Record extracts START
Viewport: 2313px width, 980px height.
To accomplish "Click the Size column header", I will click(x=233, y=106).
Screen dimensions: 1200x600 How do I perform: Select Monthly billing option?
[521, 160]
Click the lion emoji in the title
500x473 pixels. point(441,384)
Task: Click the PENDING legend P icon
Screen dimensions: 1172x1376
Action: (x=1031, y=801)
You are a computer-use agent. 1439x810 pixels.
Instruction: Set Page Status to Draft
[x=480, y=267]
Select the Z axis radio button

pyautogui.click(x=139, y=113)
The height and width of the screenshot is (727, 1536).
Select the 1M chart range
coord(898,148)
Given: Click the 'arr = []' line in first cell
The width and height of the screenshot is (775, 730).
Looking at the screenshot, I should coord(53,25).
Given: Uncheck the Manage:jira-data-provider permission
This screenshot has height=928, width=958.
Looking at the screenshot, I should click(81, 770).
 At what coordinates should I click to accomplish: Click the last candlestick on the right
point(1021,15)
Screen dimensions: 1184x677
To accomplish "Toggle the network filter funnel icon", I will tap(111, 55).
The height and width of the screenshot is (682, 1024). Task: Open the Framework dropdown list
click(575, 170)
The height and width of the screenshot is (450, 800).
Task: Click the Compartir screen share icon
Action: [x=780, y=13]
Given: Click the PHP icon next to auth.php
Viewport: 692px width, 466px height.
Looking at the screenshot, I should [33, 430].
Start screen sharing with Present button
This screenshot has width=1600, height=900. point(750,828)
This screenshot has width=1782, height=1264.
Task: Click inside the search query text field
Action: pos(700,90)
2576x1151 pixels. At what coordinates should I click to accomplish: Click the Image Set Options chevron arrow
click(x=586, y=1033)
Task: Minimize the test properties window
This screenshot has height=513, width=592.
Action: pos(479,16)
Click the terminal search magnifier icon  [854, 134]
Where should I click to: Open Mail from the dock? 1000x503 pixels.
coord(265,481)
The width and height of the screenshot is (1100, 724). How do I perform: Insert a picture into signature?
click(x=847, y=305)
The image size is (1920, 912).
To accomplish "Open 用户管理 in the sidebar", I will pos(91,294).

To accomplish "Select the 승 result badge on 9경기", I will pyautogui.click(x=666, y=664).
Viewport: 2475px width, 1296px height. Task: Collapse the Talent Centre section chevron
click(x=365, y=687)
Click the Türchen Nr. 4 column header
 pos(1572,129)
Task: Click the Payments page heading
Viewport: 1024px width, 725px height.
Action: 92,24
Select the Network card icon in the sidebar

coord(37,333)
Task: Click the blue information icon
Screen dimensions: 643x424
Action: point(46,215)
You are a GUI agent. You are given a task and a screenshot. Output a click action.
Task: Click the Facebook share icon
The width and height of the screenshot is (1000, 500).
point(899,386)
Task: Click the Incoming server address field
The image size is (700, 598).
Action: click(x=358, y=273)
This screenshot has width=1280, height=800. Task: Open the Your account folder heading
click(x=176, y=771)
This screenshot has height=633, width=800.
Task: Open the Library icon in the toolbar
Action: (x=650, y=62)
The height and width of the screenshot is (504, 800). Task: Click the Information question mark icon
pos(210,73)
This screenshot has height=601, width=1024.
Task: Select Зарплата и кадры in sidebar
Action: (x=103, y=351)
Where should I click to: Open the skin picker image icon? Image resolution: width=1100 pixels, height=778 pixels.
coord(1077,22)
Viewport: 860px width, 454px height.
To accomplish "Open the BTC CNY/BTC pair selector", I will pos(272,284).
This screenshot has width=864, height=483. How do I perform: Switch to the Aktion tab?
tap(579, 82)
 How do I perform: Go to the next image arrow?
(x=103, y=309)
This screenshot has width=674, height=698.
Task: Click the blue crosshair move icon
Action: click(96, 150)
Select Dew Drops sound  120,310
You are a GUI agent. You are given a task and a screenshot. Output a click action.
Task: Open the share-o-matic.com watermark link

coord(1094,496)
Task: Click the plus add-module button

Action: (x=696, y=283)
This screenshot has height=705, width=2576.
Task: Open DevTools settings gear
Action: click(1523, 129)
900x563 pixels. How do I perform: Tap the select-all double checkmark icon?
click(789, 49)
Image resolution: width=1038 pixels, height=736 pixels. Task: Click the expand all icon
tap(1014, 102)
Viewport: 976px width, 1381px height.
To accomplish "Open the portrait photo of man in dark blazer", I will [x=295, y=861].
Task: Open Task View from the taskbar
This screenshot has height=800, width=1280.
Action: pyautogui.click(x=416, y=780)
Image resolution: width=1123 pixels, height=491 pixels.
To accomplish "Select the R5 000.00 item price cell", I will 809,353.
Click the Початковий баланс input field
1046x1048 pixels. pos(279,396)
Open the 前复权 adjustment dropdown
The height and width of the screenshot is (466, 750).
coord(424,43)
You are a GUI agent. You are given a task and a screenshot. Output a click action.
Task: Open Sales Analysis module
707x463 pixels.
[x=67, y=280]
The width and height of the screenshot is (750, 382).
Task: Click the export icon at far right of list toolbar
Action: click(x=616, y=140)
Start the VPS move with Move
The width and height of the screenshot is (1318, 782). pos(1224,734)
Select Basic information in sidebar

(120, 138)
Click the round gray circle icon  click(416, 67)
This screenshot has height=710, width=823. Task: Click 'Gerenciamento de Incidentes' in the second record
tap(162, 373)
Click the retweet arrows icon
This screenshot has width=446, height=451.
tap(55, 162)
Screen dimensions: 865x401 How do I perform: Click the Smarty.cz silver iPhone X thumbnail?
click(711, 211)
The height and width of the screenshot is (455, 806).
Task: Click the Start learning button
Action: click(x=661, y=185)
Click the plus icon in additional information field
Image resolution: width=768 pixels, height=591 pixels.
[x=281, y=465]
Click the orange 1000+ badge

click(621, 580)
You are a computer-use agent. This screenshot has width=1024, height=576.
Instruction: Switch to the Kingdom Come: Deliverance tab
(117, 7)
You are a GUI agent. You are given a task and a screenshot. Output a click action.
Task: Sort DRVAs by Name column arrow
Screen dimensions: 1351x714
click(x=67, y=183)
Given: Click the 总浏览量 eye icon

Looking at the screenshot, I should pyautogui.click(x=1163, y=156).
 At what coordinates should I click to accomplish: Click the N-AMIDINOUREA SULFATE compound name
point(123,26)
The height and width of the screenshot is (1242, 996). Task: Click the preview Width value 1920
Record extracts END
◆ Task directions
Among the lines of the data, find every one that holds "cell" and copy it.

◆ Reply to the task
Given: Click the 'arr = []' line in first cell
To accomplish "Select the R5 000.00 item price cell", I will 809,353.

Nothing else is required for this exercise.